During the same month that "Quiet on Set" was released, a spokesperson for Schneider told NBC News that “every scene was approved by the network and these shows are all still being aired today. If there was an actual problem, they would be taken down, but they air constantly all over the world, enjoyed by kids and parents.”
Grande did not comment at the time of “Quiet on Set’s” release and doesn't mention the documentary by name in "Podcrushed," either. But she did share her thoughts on child acting during the podcast episode, a theme that occurred on "Quiet on Set."
"My relationship to it has been changing. I'm reprocessing a lot of what the experience was like," she said.
"Quiet on Set" highlights two convicted sex offenders who worked on Nickelodeon sets: Brian Peck and Jason Michael Handy.
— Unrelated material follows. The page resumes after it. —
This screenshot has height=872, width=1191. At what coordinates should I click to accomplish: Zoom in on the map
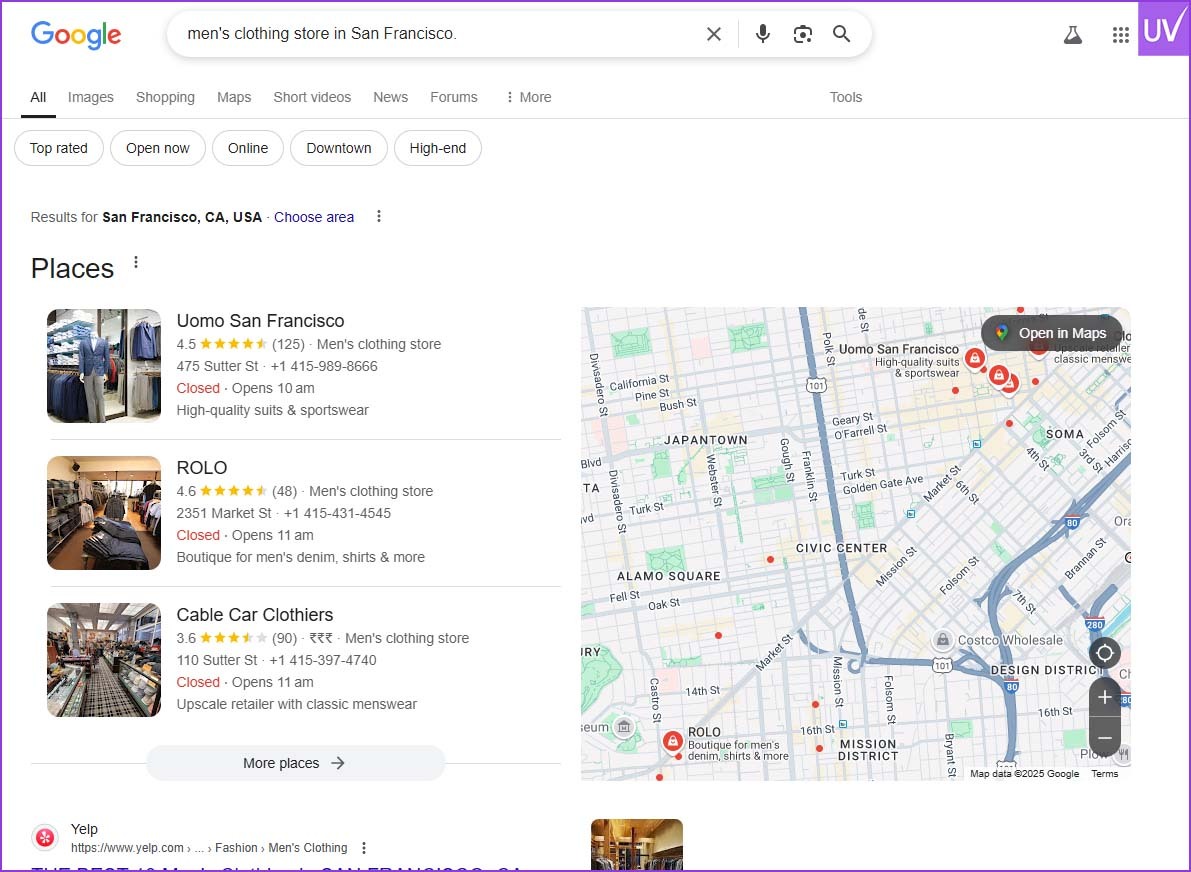1104,697
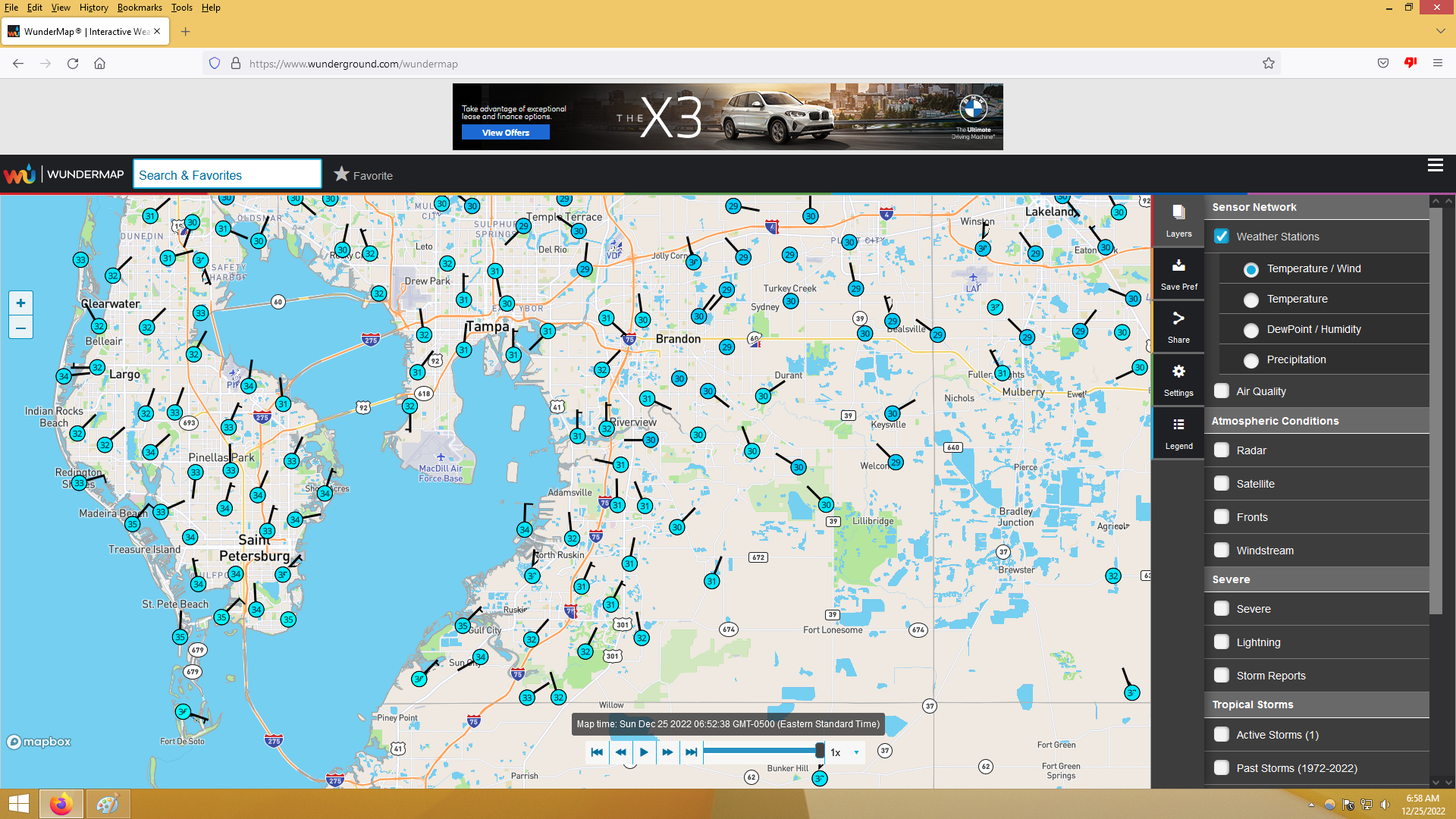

In the documentary, Drake Bell came forward as the anonymous plaintiff in a suit against Peck, an actor and dialogue coach convicted in 2004. Court records show Peck pleaded no contest to two charges — lewd act upon a child 14 or 15 by a person 10 years older and oral copulation of a person under 16 — and the court found him guilty on both.
Around the time that "Quiet on Set" came out, Nickelodeon said in a comment to NBC News: “Though we cannot corroborate or negate allegations of behaviors from productions decades ago, Nickelodeon as a matter of policy investigates all formal complaints as part of our commitment to fostering a safe and professional workplace environment free of harassment or other kinds of inappropriate conduct."
Without mentioning specifics, Grande referred to people who experienced the dark side of child stardom as “survivors,” and said, “There’s not a word for how devastating that is to hear about.”
She gave her recommendations for what should change on sets to protect child actors.
“I think the environment needs to be made safer if kids are going to be acting, and I think there should be therapists,” Grande said. “I think there should be parents allowed to be wherever they want to be, and I think not only on kids’ sets.
"I think if anyone wants to do this, or music, or anything at the level of exposure that it means to be on TV or to do music with a major label or whatever, there should be in the contract something about therapy is mandatory twice a week, or thrice a week, or something like that," she continued.
Grande said she recently spoke to music producer Max Martin, who worked with her on multiple albums including her latest "Eternal Sunshine," about this topic.
"He was always such an amazing person to talk to about the stressful parts of what I was experiencing. A lot of people don't have the support that they need to get through performing at that level at such a young age."
She said the "beautiful thing" about her time on "Victorious" was that she and co-star Gillies got to "fall in love with these characters we created."
"But yeah, the rest of it is still being worked on.”
In the months after the documentary's release, other former Nickelodeon stars not featured in "Quiet on Set" responded head-on to the allegations against Schneider, like fellow "Victorious" star Victoria Justice and Josh Peck of "Drake and Josh."